まあ、そこを今突っつくのは野暮というものだろう。
「勘違いしてんじゃねェよ!!」
「“お前”が! “お前だけ”が弱かったから負けたんじゃねェ!! “おれたち”が弱かったから!! あのバケモン軍団が文字通りの“バケモン”にしか見えねェぐらい弱かったからッ!!」
「だから、負けたんだ!! お前一人で!! 戦ったわけじゃねェだろうが!!」
「……………え?」
きょとん、と目を丸くするルフィ。
大声で叫んだ後、少し恥ずかしげに顔を逸らすウソップ。
「まあ、おれが言うことじゃねえってのは百も承知だけどよ。でも、船長だからと言って、敗戦の責任までお前が全部背負う必要はねェだろ……あー、くそ! 情けねェ顔してんじゃねえよ! 心配、させんじゃねェよコノヤロー!! お前は、いつも無駄に自信満々なぐらいで丁度いいんだよッ!!」
「う、ウソップ……おれ、おれは……」
尚、水を差すようでなんだが。
麦わらの一味は相変わらず、フランキー一家が蛇王海賊団の下部組織だと勘違いしたままである。
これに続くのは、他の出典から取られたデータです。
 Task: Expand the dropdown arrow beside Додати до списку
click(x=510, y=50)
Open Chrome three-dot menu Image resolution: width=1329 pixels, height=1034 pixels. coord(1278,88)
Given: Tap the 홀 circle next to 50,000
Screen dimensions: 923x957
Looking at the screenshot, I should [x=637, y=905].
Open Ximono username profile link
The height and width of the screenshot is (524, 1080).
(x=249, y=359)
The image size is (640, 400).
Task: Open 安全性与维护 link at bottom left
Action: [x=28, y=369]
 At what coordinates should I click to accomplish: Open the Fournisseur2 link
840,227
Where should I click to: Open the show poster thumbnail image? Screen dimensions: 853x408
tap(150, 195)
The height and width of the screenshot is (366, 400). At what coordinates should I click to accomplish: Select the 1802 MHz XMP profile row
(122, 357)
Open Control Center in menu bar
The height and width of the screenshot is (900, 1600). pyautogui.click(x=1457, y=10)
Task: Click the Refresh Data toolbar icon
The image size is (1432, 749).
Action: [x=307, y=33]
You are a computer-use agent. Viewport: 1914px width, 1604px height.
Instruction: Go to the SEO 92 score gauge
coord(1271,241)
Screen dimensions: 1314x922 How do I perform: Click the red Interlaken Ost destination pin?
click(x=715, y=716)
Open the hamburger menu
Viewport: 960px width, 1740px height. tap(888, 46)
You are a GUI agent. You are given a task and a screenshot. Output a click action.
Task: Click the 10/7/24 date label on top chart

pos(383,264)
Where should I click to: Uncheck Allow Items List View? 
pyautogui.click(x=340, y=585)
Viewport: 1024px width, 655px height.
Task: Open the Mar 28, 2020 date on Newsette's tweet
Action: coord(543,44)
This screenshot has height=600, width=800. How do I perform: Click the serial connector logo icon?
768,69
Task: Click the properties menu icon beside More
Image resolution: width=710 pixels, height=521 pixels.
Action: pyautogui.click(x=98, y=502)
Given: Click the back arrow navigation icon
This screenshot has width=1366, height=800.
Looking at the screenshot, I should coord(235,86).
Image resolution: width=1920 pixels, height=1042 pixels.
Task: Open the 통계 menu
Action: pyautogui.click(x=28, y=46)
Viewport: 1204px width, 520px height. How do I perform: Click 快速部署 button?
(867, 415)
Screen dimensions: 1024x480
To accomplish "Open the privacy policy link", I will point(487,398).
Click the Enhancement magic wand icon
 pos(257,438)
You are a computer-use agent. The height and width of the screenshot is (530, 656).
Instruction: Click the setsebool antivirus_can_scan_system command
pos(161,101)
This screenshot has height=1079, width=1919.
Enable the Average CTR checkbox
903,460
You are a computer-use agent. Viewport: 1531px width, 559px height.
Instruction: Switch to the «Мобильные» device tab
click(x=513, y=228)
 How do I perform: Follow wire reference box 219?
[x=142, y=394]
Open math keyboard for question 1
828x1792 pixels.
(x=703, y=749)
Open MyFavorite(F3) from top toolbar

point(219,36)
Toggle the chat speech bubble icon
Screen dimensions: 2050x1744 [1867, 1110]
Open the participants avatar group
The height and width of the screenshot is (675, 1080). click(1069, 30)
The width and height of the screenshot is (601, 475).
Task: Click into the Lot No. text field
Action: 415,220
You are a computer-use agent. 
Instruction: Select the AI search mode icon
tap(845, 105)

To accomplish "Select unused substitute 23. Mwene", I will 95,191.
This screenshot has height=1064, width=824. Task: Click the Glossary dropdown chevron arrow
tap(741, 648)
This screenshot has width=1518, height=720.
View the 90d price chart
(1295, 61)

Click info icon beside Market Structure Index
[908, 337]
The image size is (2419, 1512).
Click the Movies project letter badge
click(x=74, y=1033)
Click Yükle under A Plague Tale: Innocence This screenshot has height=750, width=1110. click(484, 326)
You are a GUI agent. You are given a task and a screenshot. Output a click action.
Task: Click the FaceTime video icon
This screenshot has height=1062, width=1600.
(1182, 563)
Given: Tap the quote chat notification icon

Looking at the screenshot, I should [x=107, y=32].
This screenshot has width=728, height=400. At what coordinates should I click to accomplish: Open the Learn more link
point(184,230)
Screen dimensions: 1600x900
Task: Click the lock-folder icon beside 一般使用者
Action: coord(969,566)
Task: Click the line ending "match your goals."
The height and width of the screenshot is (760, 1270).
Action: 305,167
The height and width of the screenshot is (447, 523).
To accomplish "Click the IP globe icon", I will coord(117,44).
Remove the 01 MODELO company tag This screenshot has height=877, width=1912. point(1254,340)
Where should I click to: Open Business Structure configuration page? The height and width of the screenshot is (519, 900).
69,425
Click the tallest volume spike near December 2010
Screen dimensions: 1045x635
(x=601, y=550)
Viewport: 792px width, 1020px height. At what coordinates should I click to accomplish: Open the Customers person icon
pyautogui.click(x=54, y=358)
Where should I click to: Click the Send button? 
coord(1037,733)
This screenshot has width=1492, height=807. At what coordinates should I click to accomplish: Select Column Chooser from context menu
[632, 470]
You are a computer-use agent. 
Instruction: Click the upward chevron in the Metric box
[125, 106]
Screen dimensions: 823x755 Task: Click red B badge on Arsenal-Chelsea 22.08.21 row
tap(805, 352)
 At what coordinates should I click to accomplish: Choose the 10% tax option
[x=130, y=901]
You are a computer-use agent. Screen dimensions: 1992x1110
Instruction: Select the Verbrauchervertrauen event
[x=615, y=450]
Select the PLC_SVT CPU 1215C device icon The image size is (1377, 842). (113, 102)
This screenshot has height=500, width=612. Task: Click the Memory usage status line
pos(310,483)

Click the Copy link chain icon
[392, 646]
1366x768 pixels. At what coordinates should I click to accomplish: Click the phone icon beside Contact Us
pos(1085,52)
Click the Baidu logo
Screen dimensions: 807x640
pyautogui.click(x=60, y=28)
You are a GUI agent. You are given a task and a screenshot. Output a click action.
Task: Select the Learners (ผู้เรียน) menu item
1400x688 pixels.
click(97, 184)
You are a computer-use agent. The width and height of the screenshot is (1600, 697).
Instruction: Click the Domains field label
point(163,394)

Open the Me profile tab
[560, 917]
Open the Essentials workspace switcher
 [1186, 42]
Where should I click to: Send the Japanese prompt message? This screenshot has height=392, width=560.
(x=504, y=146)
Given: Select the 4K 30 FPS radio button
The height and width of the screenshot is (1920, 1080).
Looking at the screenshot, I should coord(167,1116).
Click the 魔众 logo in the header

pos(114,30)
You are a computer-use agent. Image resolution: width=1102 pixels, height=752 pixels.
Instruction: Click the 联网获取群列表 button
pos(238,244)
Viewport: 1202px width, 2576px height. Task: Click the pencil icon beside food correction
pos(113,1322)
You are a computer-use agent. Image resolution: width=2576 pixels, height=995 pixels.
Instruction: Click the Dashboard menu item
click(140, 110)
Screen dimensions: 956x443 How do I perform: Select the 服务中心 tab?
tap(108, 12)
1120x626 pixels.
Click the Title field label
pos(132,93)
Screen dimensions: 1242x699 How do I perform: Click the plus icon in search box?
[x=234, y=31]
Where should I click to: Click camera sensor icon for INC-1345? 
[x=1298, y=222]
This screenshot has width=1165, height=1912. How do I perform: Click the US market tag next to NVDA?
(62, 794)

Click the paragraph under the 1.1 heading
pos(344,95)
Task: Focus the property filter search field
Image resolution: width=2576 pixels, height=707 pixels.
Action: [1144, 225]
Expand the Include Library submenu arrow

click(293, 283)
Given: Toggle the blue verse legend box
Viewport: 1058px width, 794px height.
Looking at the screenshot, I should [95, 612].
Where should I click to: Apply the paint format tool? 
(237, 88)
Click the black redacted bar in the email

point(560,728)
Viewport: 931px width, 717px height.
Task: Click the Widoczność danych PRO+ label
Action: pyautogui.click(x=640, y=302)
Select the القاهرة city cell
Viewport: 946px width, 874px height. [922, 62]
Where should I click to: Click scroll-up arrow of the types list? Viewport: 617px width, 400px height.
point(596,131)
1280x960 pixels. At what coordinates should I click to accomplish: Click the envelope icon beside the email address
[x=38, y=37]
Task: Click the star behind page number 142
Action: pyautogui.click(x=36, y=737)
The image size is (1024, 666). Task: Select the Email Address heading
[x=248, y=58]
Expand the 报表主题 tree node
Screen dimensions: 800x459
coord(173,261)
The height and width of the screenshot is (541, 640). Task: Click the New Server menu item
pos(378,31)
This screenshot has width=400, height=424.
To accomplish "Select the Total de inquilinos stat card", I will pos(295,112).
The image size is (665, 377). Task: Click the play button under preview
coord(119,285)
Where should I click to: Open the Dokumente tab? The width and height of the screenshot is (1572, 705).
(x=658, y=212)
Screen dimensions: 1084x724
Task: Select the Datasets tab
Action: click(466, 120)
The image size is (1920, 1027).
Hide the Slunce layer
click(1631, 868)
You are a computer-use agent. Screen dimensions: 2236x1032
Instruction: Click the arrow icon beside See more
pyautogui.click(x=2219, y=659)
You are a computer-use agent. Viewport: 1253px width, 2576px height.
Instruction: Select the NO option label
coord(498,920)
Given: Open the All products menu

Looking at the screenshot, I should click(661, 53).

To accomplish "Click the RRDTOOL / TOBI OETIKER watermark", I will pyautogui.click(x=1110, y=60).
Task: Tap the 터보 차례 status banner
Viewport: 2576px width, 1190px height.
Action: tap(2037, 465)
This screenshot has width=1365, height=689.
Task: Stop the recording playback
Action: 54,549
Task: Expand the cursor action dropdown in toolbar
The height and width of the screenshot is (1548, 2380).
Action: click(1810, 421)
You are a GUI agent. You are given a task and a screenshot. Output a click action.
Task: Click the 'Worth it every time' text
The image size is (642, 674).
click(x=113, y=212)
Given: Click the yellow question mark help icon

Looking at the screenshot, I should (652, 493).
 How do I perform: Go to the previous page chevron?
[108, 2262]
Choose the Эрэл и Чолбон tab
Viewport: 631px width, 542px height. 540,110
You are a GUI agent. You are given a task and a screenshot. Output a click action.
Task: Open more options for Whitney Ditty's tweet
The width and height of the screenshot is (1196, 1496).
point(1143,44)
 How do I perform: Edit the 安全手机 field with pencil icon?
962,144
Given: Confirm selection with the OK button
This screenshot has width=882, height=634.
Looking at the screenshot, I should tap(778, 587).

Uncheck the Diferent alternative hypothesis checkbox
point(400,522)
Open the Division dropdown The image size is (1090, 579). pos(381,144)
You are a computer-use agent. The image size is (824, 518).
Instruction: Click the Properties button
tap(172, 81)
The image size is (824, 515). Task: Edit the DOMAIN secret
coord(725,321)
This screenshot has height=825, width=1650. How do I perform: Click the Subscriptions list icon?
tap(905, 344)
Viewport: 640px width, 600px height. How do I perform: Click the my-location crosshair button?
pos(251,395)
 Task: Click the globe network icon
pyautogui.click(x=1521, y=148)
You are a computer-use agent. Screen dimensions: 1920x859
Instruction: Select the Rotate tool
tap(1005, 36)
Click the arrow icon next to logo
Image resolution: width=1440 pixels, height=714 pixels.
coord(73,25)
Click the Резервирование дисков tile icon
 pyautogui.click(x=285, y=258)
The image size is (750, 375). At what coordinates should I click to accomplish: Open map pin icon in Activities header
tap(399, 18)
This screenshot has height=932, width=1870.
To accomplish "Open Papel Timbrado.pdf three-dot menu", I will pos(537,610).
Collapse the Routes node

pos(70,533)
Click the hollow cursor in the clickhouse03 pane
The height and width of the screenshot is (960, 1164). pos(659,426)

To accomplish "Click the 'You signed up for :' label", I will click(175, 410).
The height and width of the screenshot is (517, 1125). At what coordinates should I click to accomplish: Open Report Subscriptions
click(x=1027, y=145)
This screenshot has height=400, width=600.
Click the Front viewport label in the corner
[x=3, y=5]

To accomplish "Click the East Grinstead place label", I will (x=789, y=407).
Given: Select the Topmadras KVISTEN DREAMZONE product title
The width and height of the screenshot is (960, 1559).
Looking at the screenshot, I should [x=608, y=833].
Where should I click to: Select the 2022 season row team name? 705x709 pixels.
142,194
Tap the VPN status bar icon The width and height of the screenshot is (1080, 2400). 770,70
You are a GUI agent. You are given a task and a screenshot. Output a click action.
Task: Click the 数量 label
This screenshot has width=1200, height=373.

それどころか、ガレーラカンパニーの造船ドックに堂々とはためく蛇王海賊団の海賊旗を確認した事で、勘違い度合いがより面倒な事になっている。
とりあえず、なんやかんやあって船長ルフィがメンタル的な意味で復活を果たしたはいいものの、「船が無い」という点に関しては好転するどころかその逆。
「そもそもガレーラカンパニーが信用できない」という新たな問題が麦わらの一味の前に立ちはだかった。
彼らは本当に、この先の航海をどうするのだろうか?
イイハナシダナ-(ただし船は無いしあてもない)
たぶん、メリー号はウソップだけが見守る中、人知れず沈没しました。
無常ですが、どうしても時期的にそうなります。